I definitely agree that teachers in many areas are underpaid, but I think a single nationwide minimum wage for teachers is a bad idea. There is just way too much variability in cost of living between different locales for a single amount to make sense. Would much rather it be based on some localizable metric, e.g. X times the median apartment rent or some such (don't want to get caught up on the details, other than to say it should take some form of regional COLA into consideration).
See this is something I wish people would understand more when talking about economics things like a federal minimum wage in a place like NYC or Cali may not sound like much but in rural Missouri or Arkansas that could bankrupt most of the businesses overnight.

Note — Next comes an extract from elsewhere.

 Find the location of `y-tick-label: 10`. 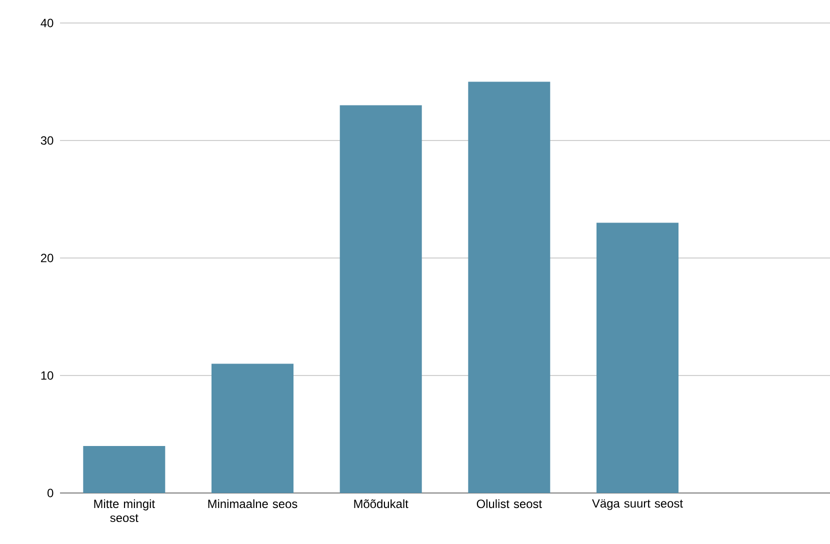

If only we divided the country into geographical areas that could each be responsible for administering their own issues for the most part, so they would have a better understanding of the costs and tradeoffs, and be able to live they way they want without enforcing their way of life on people halfway across the country, and instead of the people in a few big cities and Washington DC ruling everyone from afar each regional area could be self governed.
Oh well that sounds like nonsense anyway after all the same things that are good for NJ are obviously the way things should be run in Montana .
I don't see why this couldn't be done on a smaller (state or county) level instead. If someone starts offering an attractive starting salary and that leads to better educational outcomes you would expect others to follow (at least make it easy to campaign on it).
Edit: And obviously adjust the salary to match local conditions as you point out.